Sariwi menjelaskan bahwa Amerika Serikat memulai proses pembongkaran warisan Uni Soviet dan secara bertahap mengikis pengaruh Rusia, dan telah berhasil melakukannya, khususnya di kawasan Timur Tengah. Ia mencontohkan agresi terhadap Irak dan penghancurannya sebagai sekutu Rusia, kemudian Libya, disusul Suriah. Ia juga menyebut bahwa Mesir sebagian besar telah memutus hubungan strategisnya dengan Rusia dan bergabung dengan kubu Amerika, mengingat sebagian besar persenjataan angkatan udara Mesir berasal dari Amerika Serikat. Dalam beberapa bulan terakhir, Washington bahkan menghalangi kesepakatan penjualan jet tempur Sukhoi Su-35 antara Rusia dan Mesir.
Menurut Sariwi, seluruh perkembangan ini mencerminkan realitas global baru. Meskipun Rusia dan Tiongkok mengangkat suara menentang dominasi Amerika Serikat dan menyerukan tatanan dunia multipolar, keseimbangan kekuatan saat ini masih tetap berpihak kepada Amerika Serikat.
Ia menambahkan bahwa Amerika Serikat telah melampaui batas dalam perilakunya di panggung internasional, dengan mengancam hampir seluruh negara di dunia, termasuk Rusia, menjatuhkan sanksi, mengepung Iran, dan saat ini mengancam Venezuela dengan perang besar, sementara tidak ada pihak yang berani memberikan dukungan nyata kepada negara-negara tersebut untuk menghadapi Amerika Serikat.
Sariwi menekankan pentingnya penyatuan negara-negara yang menentang kebijakan Amerika Serikat, dimulai dari Rusia, Tiongkok, Iran, India, Afrika Selatan, dan negara-negara lainnya. Ia menyebut bahwa negara-negara tersebut telah berupaya membangun kerangka kerja sama ekonomi dalam kelompok BRICS untuk menghindari sanksi Amerika dan menantang hegemoni Washington, namun hingga kini aliansi tersebut belum berkembang menjadi blok kuat yang mampu menyaingi NATO atau Amerika Serikat.

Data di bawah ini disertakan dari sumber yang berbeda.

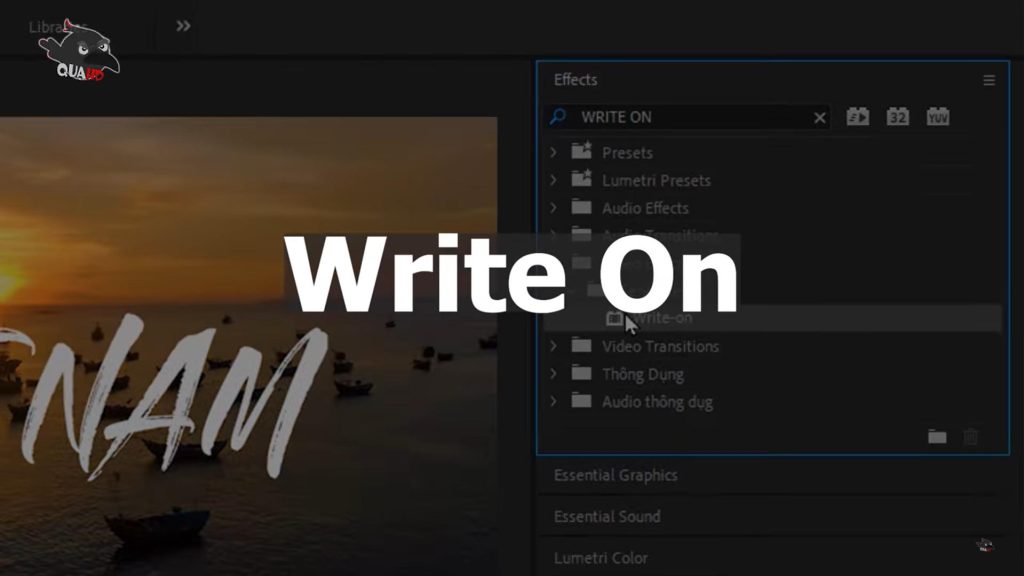The height and width of the screenshot is (576, 1024).
Task: Expand the Video Transitions folder
Action: click(x=555, y=346)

Ia juga menilai bahwa perjanjian kemitraan strategis yang ada saat ini antara Iran dan Rusia belum mencapai tingkat perjanjian pertahanan. Sariwi mengingatkan bahwa telah lama terdapat kesepakatan antara Moskow dan Teheran terkait pengiriman sistem pertahanan udara S-400 dan pesawat tempur canggih Sukhoi Su-35 generasi keempat ke Iran, namun pelaksanaan kesepakatan tersebut tertunda karena sejumlah faktor, termasuk keterlibatan Rusia dalam perang yang melelahkan di Ukraina.

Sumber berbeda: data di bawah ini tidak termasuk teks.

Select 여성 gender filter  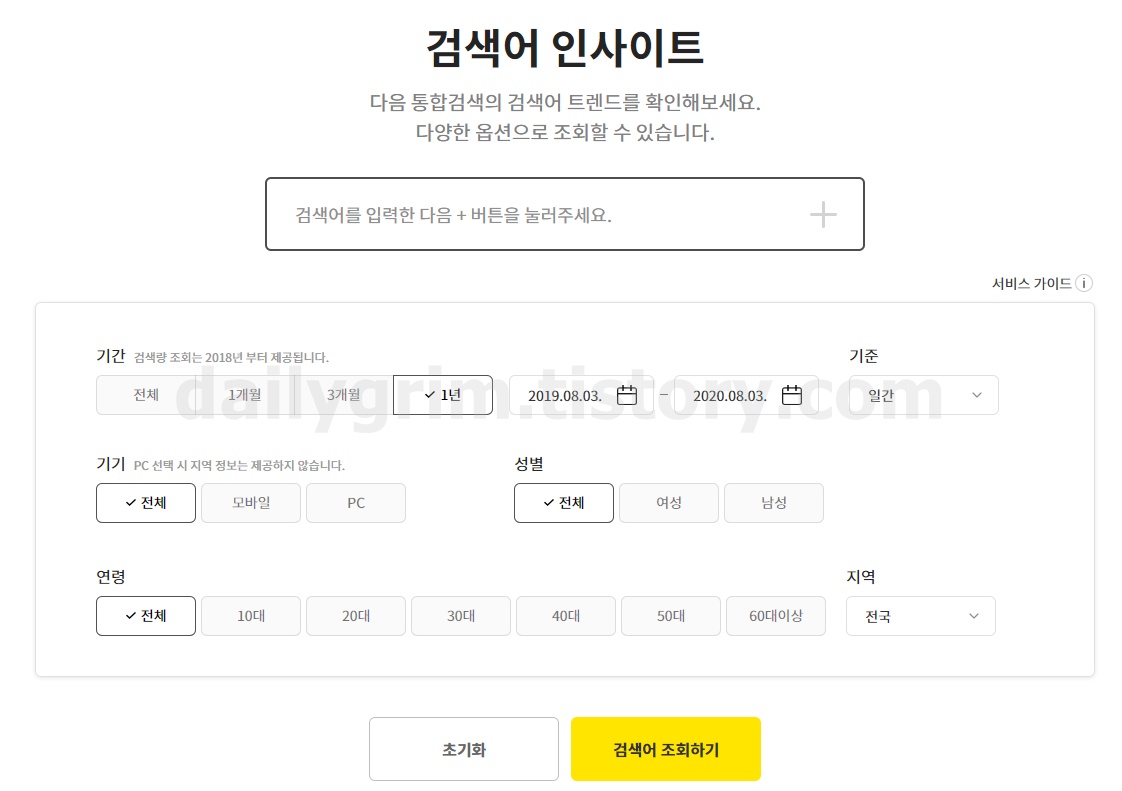669,503
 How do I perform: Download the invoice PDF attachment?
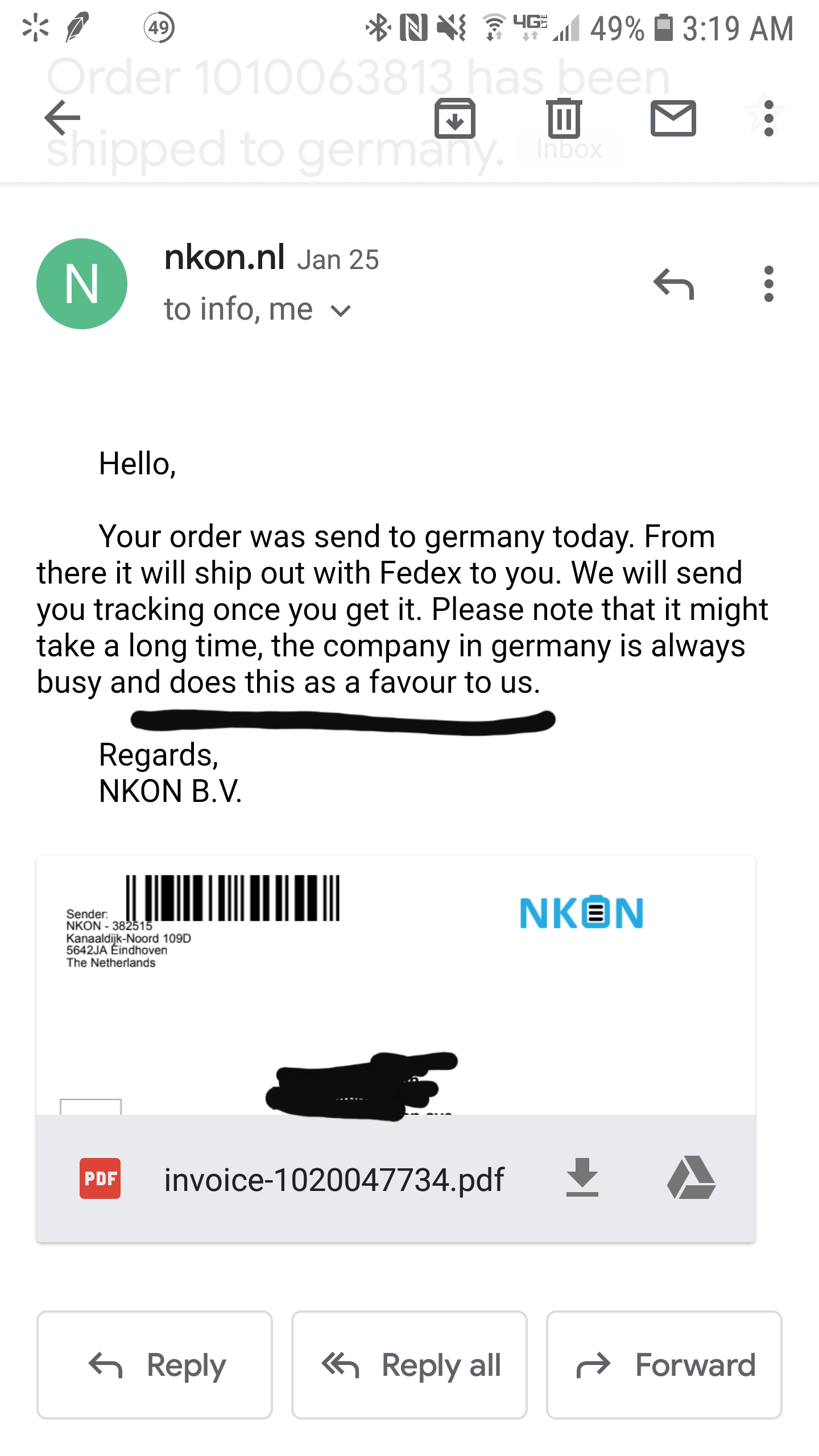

Selain itu, ia menyoroti dua faktor penting yang memengaruhi sikap Rusia, yakni tekanan besar Amerika Serikat terhadap Moskow untuk mencegah pengiriman persenjataan canggih tersebut ke Iran, yang dalam beberapa kasus tampaknya direspons Rusia, serta persoalan sanksi terhadap Iran dan melemahnya daya beli negara tersebut, yang turut memengaruhi posisi Rusia dalam isu ini.